╭─ RECORD LIST

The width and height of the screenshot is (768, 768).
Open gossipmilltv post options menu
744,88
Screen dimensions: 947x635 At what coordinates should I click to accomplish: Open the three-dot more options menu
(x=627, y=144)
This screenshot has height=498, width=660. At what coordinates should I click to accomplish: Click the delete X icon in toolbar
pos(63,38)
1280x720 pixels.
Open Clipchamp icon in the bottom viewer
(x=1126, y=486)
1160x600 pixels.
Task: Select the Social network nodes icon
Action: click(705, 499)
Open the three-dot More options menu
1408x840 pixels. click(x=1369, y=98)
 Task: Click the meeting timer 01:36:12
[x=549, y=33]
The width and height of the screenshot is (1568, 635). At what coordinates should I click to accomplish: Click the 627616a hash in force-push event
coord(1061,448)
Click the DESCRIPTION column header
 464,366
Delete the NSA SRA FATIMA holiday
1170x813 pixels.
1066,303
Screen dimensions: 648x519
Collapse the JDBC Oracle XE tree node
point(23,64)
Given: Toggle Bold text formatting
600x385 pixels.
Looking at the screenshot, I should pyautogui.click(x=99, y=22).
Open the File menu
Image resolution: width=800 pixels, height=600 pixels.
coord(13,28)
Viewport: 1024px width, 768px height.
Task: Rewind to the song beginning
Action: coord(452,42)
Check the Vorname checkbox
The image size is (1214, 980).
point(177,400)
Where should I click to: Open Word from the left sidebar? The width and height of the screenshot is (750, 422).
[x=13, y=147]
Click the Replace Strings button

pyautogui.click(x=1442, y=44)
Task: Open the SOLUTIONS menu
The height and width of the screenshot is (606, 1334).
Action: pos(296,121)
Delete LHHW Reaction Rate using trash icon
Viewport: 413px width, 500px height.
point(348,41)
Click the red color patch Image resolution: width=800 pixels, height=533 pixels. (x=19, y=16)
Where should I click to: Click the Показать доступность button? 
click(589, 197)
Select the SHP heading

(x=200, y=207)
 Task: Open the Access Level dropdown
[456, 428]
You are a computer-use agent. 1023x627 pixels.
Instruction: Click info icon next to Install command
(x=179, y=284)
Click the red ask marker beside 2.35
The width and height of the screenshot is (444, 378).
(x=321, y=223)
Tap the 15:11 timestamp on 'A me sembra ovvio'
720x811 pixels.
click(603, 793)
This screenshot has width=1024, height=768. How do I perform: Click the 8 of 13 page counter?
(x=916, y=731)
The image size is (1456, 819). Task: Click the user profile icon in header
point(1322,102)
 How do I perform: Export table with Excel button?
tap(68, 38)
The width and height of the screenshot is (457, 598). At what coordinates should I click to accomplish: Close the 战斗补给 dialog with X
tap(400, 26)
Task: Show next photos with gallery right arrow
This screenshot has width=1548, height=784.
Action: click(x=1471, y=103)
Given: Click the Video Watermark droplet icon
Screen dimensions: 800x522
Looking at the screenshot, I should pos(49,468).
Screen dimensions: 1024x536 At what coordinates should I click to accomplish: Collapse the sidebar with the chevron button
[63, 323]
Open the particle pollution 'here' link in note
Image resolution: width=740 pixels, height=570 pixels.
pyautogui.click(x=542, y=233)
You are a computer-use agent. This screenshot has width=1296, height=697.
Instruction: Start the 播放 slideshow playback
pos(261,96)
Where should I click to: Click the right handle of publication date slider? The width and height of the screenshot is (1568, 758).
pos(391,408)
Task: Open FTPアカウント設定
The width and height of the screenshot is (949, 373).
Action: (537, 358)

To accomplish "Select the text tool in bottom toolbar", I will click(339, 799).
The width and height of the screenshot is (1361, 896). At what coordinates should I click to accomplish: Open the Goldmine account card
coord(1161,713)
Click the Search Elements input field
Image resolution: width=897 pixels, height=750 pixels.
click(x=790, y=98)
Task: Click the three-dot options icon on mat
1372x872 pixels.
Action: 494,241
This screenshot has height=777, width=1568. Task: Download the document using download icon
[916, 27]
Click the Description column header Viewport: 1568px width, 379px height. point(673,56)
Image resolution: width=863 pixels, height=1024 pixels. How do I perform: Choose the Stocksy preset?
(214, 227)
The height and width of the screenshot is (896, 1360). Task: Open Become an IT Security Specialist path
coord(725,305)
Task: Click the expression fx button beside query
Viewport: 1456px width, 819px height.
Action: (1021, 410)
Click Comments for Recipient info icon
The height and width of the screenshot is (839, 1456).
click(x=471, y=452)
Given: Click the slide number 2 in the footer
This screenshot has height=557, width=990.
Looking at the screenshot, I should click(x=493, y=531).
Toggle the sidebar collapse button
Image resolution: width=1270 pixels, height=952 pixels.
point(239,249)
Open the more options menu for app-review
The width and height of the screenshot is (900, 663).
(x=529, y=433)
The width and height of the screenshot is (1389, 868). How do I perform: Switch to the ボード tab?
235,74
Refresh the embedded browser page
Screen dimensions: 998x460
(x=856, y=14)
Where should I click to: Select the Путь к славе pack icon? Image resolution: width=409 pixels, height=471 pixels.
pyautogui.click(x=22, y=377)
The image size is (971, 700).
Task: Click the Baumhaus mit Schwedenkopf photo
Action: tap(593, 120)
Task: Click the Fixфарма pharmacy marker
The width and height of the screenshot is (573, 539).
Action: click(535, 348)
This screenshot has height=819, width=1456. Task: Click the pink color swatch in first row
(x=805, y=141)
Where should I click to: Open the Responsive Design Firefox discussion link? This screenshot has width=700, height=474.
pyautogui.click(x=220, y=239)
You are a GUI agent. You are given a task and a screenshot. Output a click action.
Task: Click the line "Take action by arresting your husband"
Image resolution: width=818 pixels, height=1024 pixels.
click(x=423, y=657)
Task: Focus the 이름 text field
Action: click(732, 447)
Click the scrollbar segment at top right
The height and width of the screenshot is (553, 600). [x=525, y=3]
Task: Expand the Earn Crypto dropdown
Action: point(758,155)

╰─

EXERCISE PROMPT: Rewrite the lines in the stretch from "Task: Click the meeting timer 01:36:12" through "(x=179, y=284)", swapping "Bold" for "Italic" and leaving everything else unchanged.

RESULT OF THE TASK:
 Task: Click the meeting timer 01:36:12
[x=549, y=33]
The width and height of the screenshot is (1568, 635). At what coordinates should I click to accomplish: Click the 627616a hash in force-push event
coord(1061,448)
Click the DESCRIPTION column header
 464,366
Delete the NSA SRA FATIMA holiday
1170x813 pixels.
1066,303
Screen dimensions: 648x519
Collapse the JDBC Oracle XE tree node
point(23,64)
Given: Toggle Italic text formatting
600x385 pixels.
Looking at the screenshot, I should pyautogui.click(x=99, y=22).
Open the File menu
Image resolution: width=800 pixels, height=600 pixels.
coord(13,28)
Viewport: 1024px width, 768px height.
Task: Rewind to the song beginning
Action: coord(452,42)
Check the Vorname checkbox
The image size is (1214, 980).
point(177,400)
Where should I click to: Open Word from the left sidebar? The width and height of the screenshot is (750, 422).
[x=13, y=147]
Click the Replace Strings button

pyautogui.click(x=1442, y=44)
Task: Open the SOLUTIONS menu
The height and width of the screenshot is (606, 1334).
Action: pos(296,121)
Delete LHHW Reaction Rate using trash icon
Viewport: 413px width, 500px height.
point(348,41)
Click the red color patch Image resolution: width=800 pixels, height=533 pixels. (x=19, y=16)
Where should I click to: Click the Показать доступность button? 
click(589, 197)
Select the SHP heading

(x=200, y=207)
 Task: Open the Access Level dropdown
[456, 428]
You are a computer-use agent. 1023x627 pixels.
Instruction: Click info icon next to Install command
(x=179, y=284)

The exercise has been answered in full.